Sur la demande de suspension d'exécution :

2. L'article L. 521-1 du code de justice administrative permet au juge des référés d'ordonner la suspension de l'exécution d'une décision administrative ou de certains de ses effets lorsque l'urgence le justifie et qu'il est fait état d'un moyen propre à créer, en l'état de l'instruction, un doute sérieux quant à la légalité de la décision.

3. Aucun des moyens n'est de nature à créer un doute sérieux sur la légalité de l'arrêté contesté. Les conclusions présentées sur le fondement de l'article L. 521-1 du code de justice administrative doivent dès lors être écartées, sans qu'il soit besoin de statuer sur la condition d'urgence.

Sur les frais d'instance :

4. Les dispositions de l'article L. 761-1 du code de justice administrative font obstacle à ce que soit mise à la charge du département de la Savoie, qui n'est pas partie perdante dans la présente instance, une quelconque somme au titre des frais exposés par Mme C et non compris dans les dépens.
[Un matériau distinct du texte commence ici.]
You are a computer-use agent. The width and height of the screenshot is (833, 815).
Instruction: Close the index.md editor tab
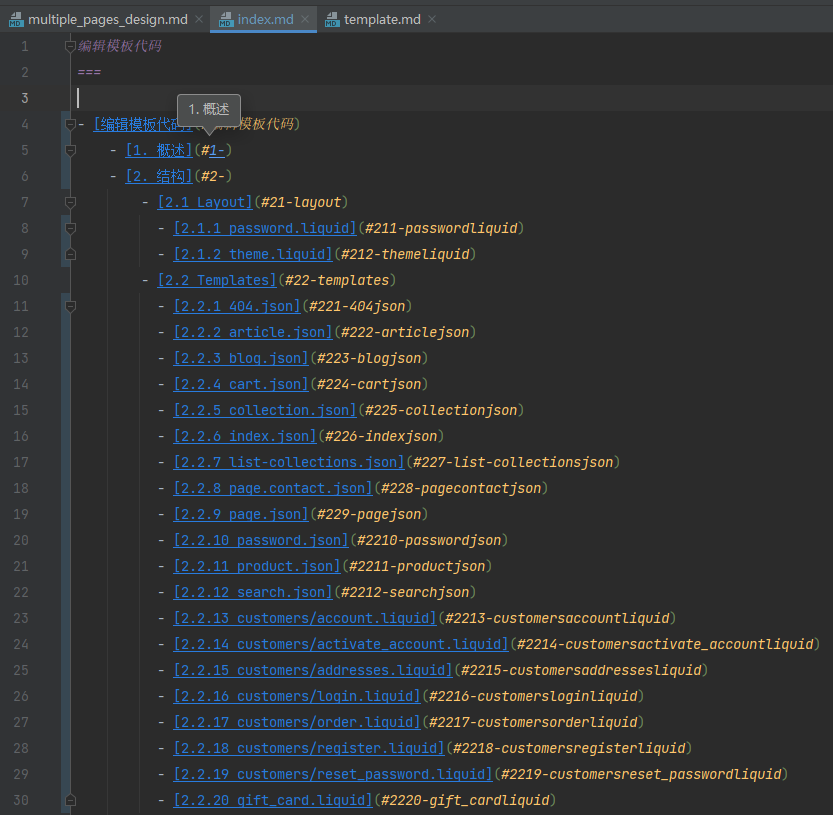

Il n'y a pas lieu, dans les circonstances de l'espèce, de faire droit aux conclusions du département présentées sur ce même fondement.

O R D O N N E :

Article 1er :La requête présentée par Mme C est rejetée.

Article 2 :Les conclusions présentées sur le fondement de l'article L. 761-1 du code de justice administrative par le département de la Savoie sont rejetées.

Article 3 :La présente ordonnance sera notifiée à Mme A C et au département de la Savoie.

Rendu public par mise à disposition au greffe le 26 juin 2025.

Lae juge des référés,

J. B

La greffière,

L. Rollet

La République mande et ordonne au préfet de la Savoie en ce qui le concerne ou à tous commissaires de justice à ce requis en ce qui concerne les voies de droit commun, contre les parties privées, de pourvoir à l'exécution de la présente décision.